Nothing in the records should be altered; retype them all exactly.

──────────────────────────────

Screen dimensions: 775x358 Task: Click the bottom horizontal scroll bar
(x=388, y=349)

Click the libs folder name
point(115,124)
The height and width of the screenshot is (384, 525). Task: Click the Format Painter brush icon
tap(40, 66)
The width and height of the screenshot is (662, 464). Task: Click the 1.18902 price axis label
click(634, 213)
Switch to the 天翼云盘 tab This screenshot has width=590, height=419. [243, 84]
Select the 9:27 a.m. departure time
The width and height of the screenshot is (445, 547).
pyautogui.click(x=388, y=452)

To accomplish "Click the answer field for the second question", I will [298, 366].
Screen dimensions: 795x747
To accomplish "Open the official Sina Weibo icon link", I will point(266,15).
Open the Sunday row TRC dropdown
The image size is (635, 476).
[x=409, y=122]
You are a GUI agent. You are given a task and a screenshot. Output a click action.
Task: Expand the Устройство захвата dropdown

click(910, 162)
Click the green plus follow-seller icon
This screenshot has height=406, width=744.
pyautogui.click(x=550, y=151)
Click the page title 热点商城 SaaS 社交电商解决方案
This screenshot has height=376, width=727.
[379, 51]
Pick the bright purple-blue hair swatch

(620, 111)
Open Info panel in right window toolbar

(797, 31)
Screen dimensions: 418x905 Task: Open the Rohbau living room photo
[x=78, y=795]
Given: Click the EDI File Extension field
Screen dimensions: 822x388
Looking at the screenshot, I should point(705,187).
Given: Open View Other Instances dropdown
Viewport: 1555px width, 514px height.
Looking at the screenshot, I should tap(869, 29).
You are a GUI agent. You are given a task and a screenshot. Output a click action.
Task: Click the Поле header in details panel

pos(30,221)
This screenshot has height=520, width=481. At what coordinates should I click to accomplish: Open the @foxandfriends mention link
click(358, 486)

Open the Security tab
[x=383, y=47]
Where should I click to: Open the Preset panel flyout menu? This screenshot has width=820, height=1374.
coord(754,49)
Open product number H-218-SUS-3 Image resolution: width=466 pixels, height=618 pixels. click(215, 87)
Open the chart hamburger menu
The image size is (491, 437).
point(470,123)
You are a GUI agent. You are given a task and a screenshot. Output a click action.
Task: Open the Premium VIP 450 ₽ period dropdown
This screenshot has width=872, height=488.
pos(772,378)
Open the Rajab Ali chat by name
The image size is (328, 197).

──────────────────────────────

Problem solution:
Screen dimensions: 775x358 Task: Click the bottom horizontal scroll bar
(x=388, y=349)

Click the libs folder name
point(115,124)
The height and width of the screenshot is (384, 525). Task: Click the Format Painter brush icon
tap(40, 66)
The width and height of the screenshot is (662, 464). Task: Click the 1.18902 price axis label
click(634, 213)
Switch to the 天翼云盘 tab This screenshot has width=590, height=419. [243, 84]
Select the 9:27 a.m. departure time
The width and height of the screenshot is (445, 547).
pyautogui.click(x=388, y=452)

To accomplish "Click the answer field for the second question", I will [298, 366].
Screen dimensions: 795x747
To accomplish "Open the official Sina Weibo icon link", I will point(266,15).
Open the Sunday row TRC dropdown
The image size is (635, 476).
[x=409, y=122]
You are a GUI agent. You are given a task and a screenshot. Output a click action.
Task: Expand the Устройство захвата dropdown

click(910, 162)
Click the green plus follow-seller icon
This screenshot has height=406, width=744.
pyautogui.click(x=550, y=151)
Click the page title 热点商城 SaaS 社交电商解决方案
This screenshot has height=376, width=727.
[379, 51]
Pick the bright purple-blue hair swatch

(620, 111)
Open Info panel in right window toolbar

(797, 31)
Screen dimensions: 418x905 Task: Open the Rohbau living room photo
[x=78, y=795]
Given: Click the EDI File Extension field
Screen dimensions: 822x388
Looking at the screenshot, I should point(705,187).
Given: Open View Other Instances dropdown
Viewport: 1555px width, 514px height.
Looking at the screenshot, I should tap(869, 29).
You are a GUI agent. You are given a task and a screenshot. Output a click action.
Task: Click the Поле header in details panel

pos(30,221)
This screenshot has height=520, width=481. At what coordinates should I click to accomplish: Open the @foxandfriends mention link
click(358, 486)

Open the Security tab
[x=383, y=47]
Where should I click to: Open the Preset panel flyout menu? This screenshot has width=820, height=1374.
coord(754,49)
Open product number H-218-SUS-3 Image resolution: width=466 pixels, height=618 pixels. click(215, 87)
Open the chart hamburger menu
The image size is (491, 437).
point(470,123)
You are a GUI agent. You are given a task and a screenshot. Output a click action.
Task: Open the Premium VIP 450 ₽ period dropdown
This screenshot has width=872, height=488.
pos(772,378)
Open the Rajab Ali chat by name
The image size is (328, 197).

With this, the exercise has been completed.